Die „Sowjetische Hypothek“
Die Sowjetunion machte ihre Zustimmung zur Wiedervereinigung davon abhängig, dass die Ergebnisse der Bodenreform nicht revidiert würden. Dies schuf ein Zweiklassensystem der Opfer: Wer von der DDR nach 1949 enteignet wurde, bekam sein Eigentum zurück. Wer jedoch zwischen 1945 und 1949 als Großgrundbesitzer („Junker“) oder vermeintlicher Nazi enteignet wurde, ging leer aus. Über 2,5 Millionen Hektar Land waren betroffen. Der Einigungsvertrag legte fest: Diese Enteignungen sind „nicht mehr rückgängig zu machen“.

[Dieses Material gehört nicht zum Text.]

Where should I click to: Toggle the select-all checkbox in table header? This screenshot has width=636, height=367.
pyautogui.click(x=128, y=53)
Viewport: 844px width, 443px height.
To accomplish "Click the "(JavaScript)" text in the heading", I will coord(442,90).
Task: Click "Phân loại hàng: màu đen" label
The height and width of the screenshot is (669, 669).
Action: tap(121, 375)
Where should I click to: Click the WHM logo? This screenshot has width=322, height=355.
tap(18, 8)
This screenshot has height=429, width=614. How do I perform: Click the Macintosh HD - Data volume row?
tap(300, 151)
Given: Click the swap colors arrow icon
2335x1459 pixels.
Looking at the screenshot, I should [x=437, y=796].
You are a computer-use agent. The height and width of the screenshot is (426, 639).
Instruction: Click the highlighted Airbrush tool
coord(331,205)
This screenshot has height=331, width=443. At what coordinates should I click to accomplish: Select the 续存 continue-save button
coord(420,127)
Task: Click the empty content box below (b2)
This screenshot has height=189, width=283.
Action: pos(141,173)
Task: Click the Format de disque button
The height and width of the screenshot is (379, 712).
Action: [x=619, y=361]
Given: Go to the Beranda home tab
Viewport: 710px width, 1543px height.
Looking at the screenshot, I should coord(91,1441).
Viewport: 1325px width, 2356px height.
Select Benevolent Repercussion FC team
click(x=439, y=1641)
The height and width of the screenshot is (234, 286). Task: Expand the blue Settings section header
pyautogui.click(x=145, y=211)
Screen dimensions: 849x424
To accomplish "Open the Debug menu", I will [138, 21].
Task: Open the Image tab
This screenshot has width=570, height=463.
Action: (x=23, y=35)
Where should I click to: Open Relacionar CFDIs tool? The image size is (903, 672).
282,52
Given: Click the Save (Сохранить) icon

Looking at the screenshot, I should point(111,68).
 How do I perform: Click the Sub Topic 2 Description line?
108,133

Der juristische Kampf durch die Instanzen
Für die „Bodenreformopfer“ begann ein jahrelanger juristischer Kampf. Sie zogen bis vor das Bundesverfassungsgericht (BVerfG) und den Europäischen Gerichtshof für Menschenrechte (EGMR). Doch die Gerichte bestätigten die Regelung des Einigungsvertrages. Das BVerfG argumentierte 1991 und 1996, dass die Hinnahme dieses Unrechts der „Preis für die Einheit“ gewesen sei. Ohne diesen Kompromiss hätte Moskau den Zwei-plus-Vier-Vertrag nicht unterzeichnet. Auch der EGMR wies die Klagen 2005 ab: Da die Enteignungen von einer Besatzungsmacht durchgeführt wurden, trage die Bundesrepublik keine völkerrechtliche Verantwortung zur Restitution.
Ein Trostpflaster namens EALG
Um den sozialen Frieden zu wahren, verabschiedete der Bundestag 1994 das Entschädigungs- und Ausgleichsleistungsgesetz (EALG). Es sah symbolische Ausgleichszahlungen vor, die jedoch weit unter dem Verkehrswert lagen. Zudem erhielten die Alteigentümer ein Vorkaufsrecht für ihre ehemaligen Flächen – allerdings mussten sie diese zurückkaufen. Für viele Betroffene war dies ein Hohn. Während im Westen das Eigentum heilig war, wurde im Osten aus realpolitischen Gründen eine Enteignungswelle legitimiert. Dieses Kapitel zeigt exemplarisch, wie im Einigungsvertrag individuelle Gerechtigkeit dem staatsrechtlichen Imperativ der Einheit geopfert wurde. Bis heute fühlen sich die Nachfahren der Bodenreformopfer als Geschädigte zweiter Klasse.